WHAT TO DO:
Reproduce the part of the listing below that runs from the line containing "Find the location" through the line containing "legend-item: 30 - 40". Leave the pictures out.

MATERIAL PROVIDED:
========
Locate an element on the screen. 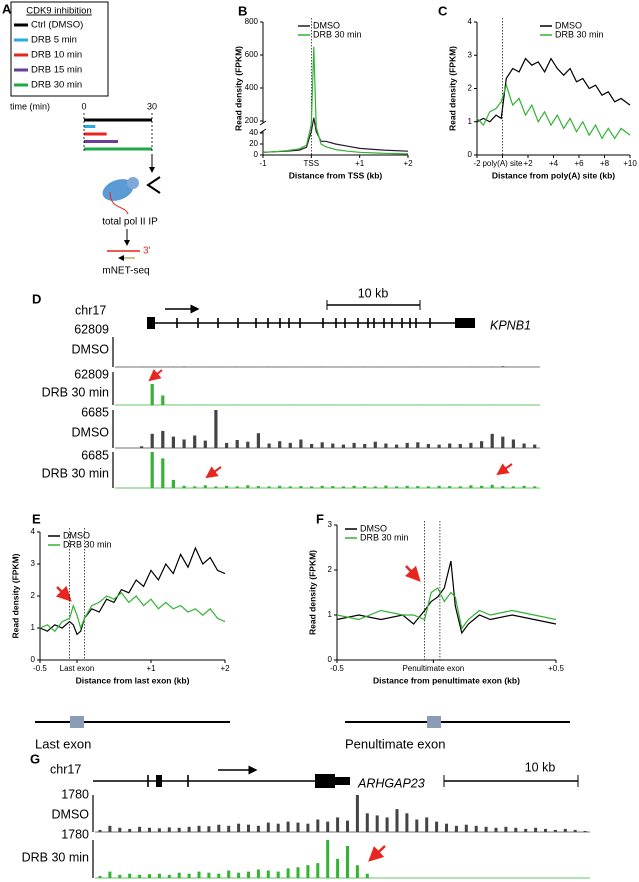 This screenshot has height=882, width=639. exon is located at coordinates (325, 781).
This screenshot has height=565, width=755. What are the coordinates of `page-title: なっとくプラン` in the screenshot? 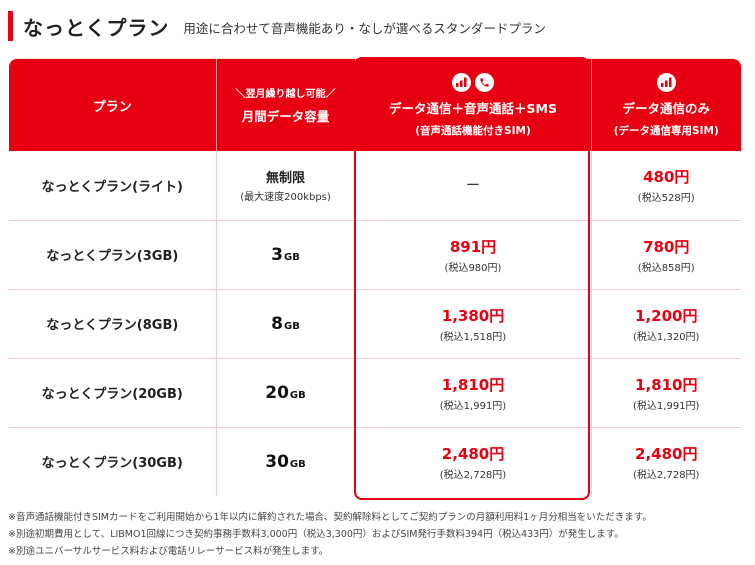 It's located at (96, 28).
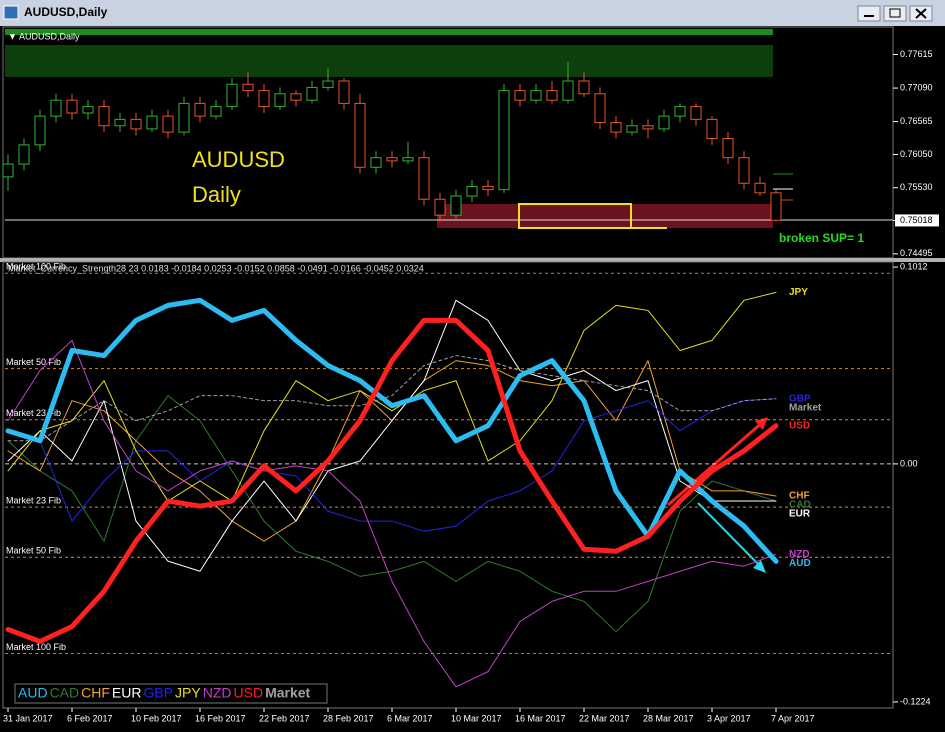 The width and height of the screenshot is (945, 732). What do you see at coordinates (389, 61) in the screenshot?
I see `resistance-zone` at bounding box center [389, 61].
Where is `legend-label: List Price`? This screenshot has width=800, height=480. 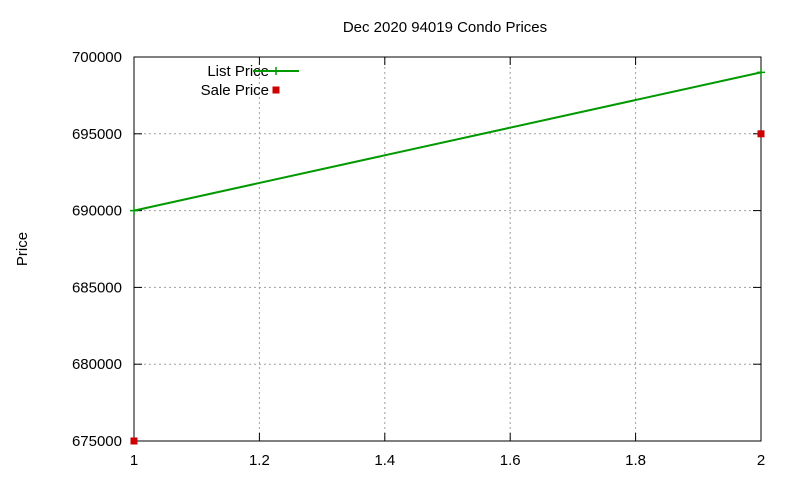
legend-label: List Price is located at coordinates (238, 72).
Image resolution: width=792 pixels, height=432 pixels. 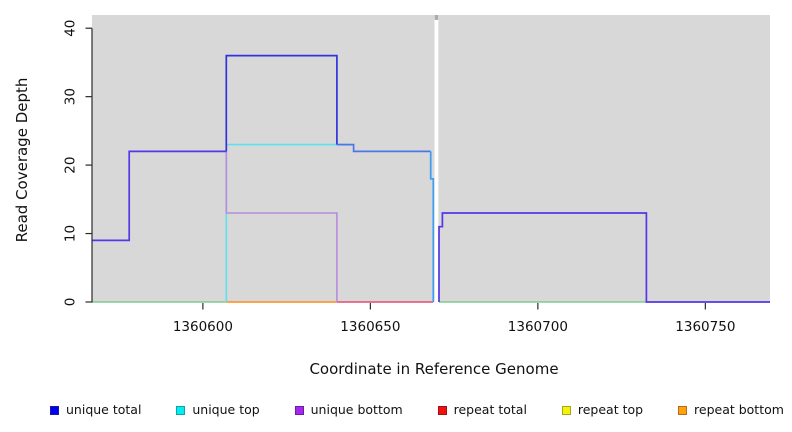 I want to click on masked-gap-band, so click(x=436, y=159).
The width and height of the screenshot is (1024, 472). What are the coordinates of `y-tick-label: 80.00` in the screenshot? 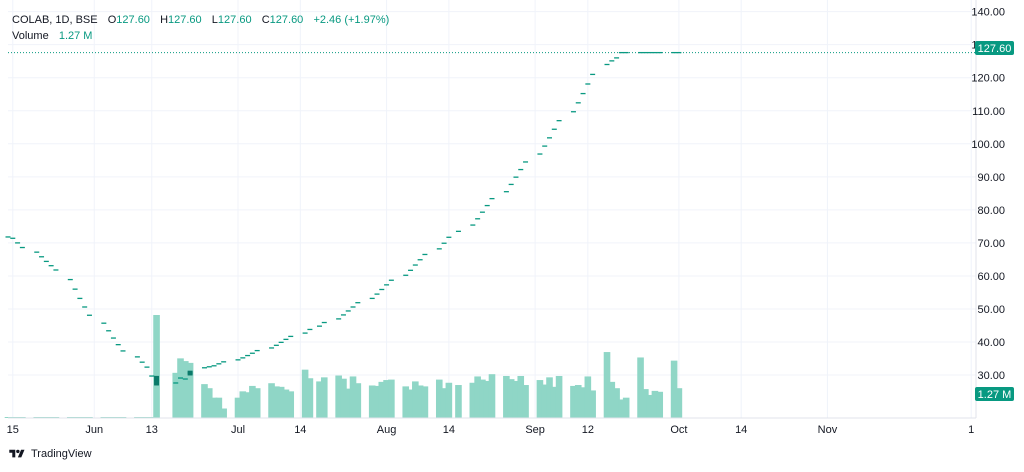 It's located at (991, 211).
========
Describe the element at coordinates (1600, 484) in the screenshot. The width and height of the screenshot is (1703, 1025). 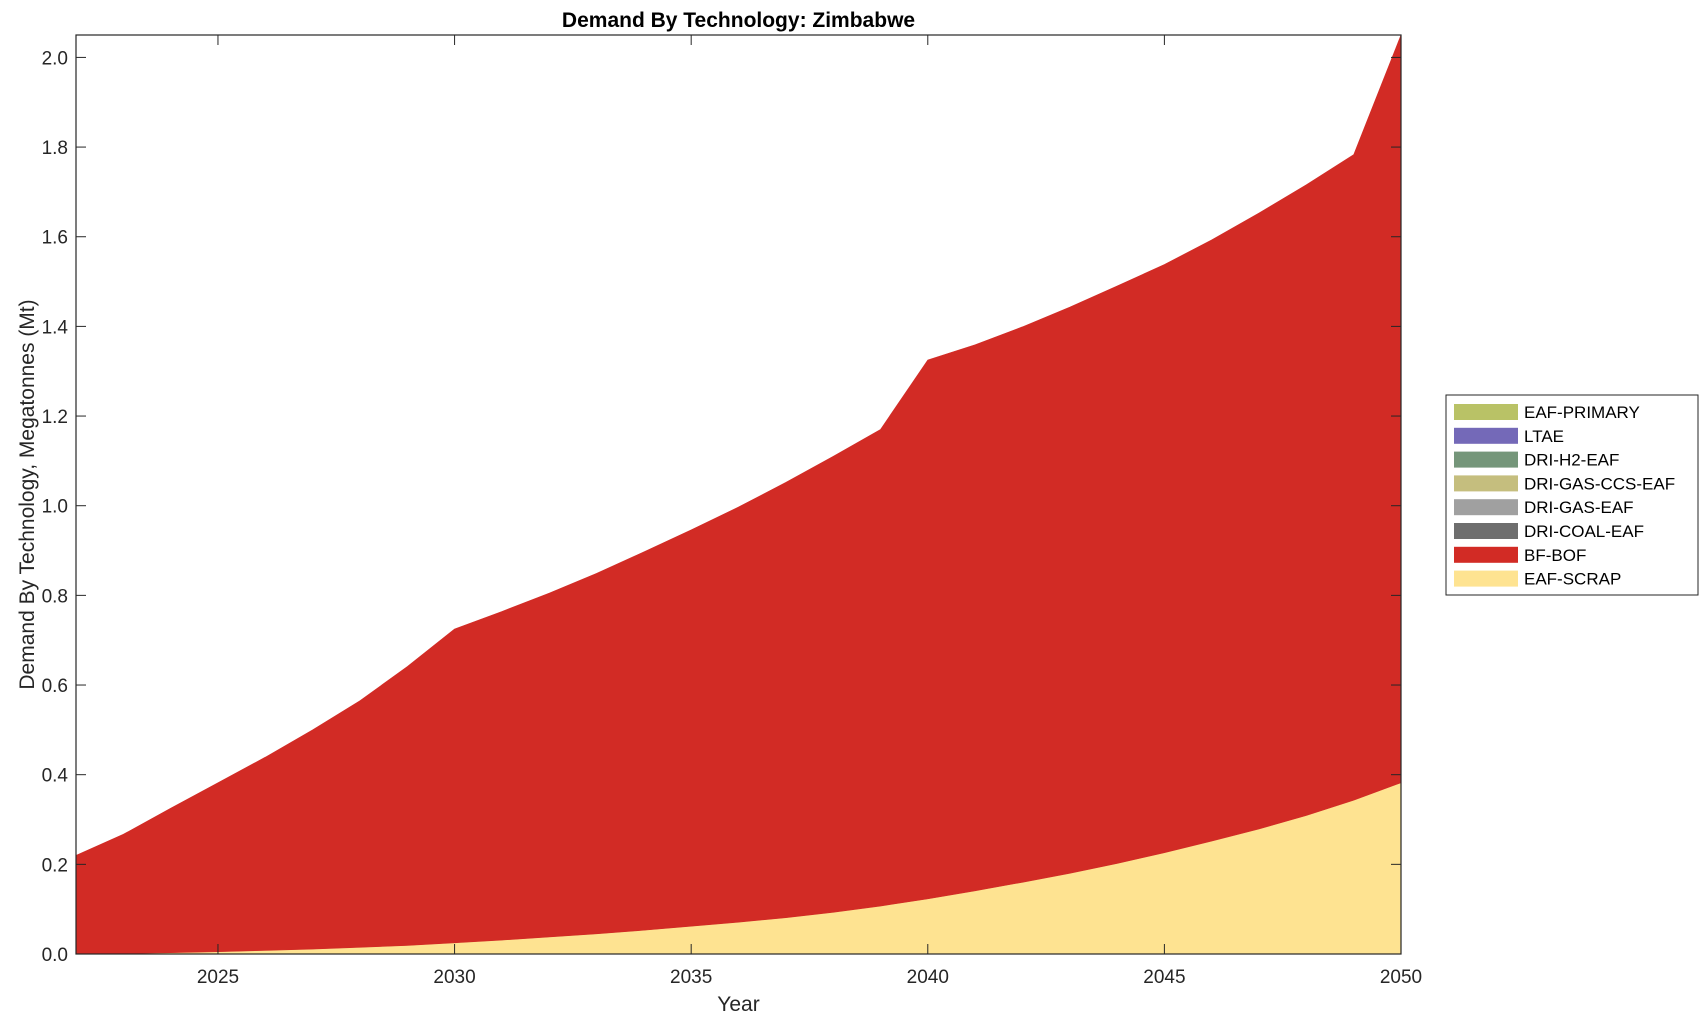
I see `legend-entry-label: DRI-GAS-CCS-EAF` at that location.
========
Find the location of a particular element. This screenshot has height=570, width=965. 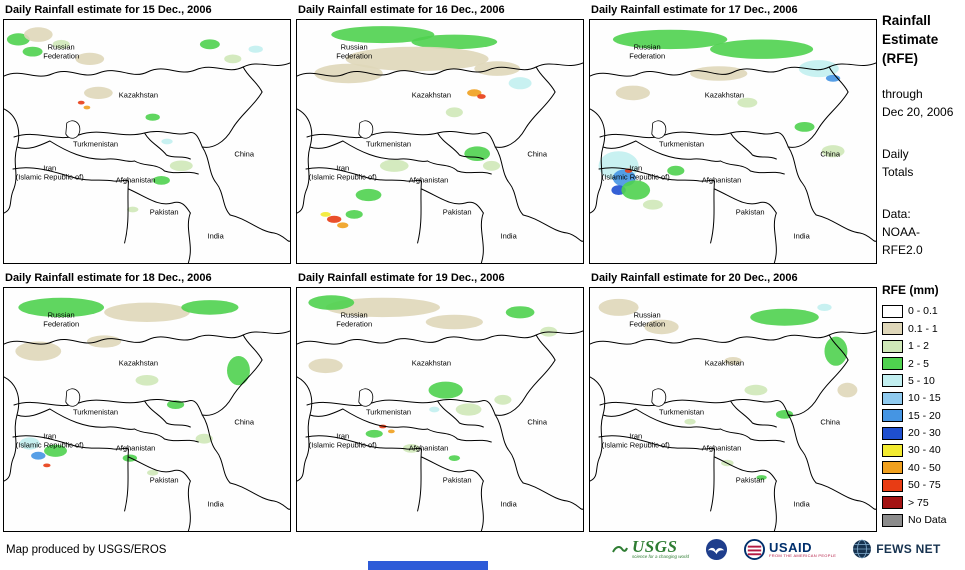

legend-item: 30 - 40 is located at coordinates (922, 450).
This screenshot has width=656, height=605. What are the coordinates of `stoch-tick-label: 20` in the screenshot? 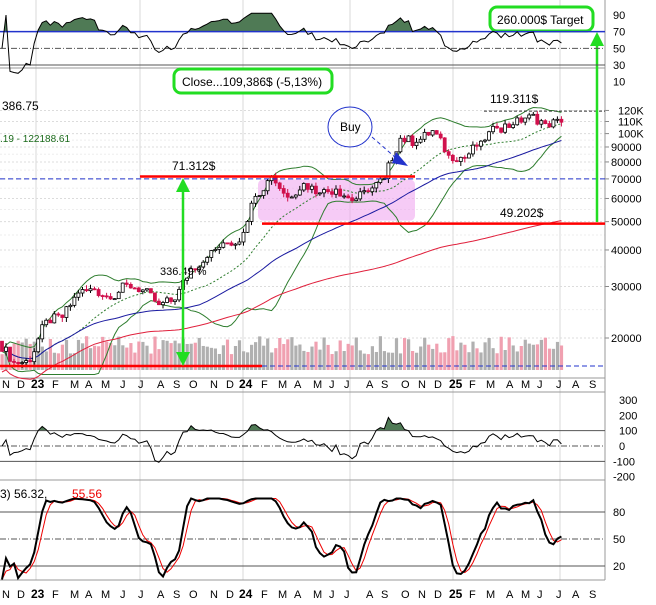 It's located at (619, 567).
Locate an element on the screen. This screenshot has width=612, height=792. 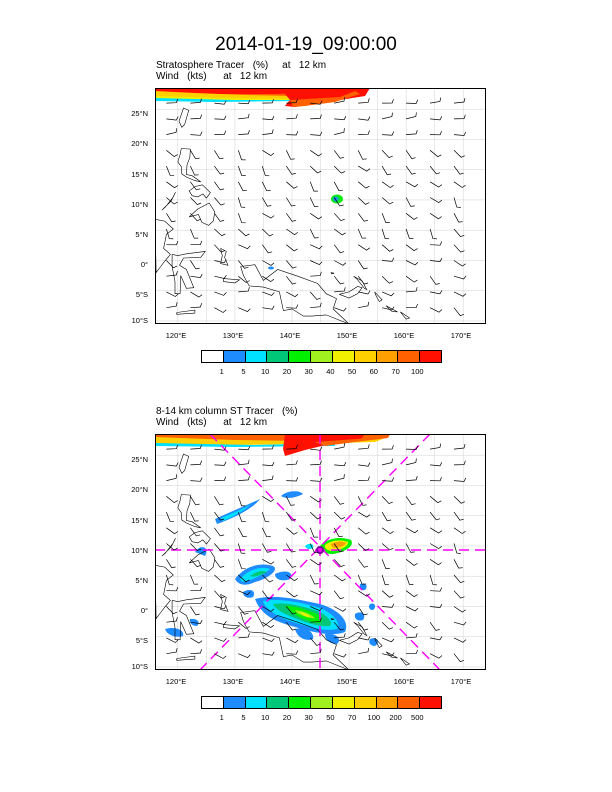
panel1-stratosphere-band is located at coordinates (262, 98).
========
EXERCISE OUTPUT:
Find the location of a particular element. This screenshot has height=570, width=965. 

legend-item: 30 - 40 is located at coordinates (922, 450).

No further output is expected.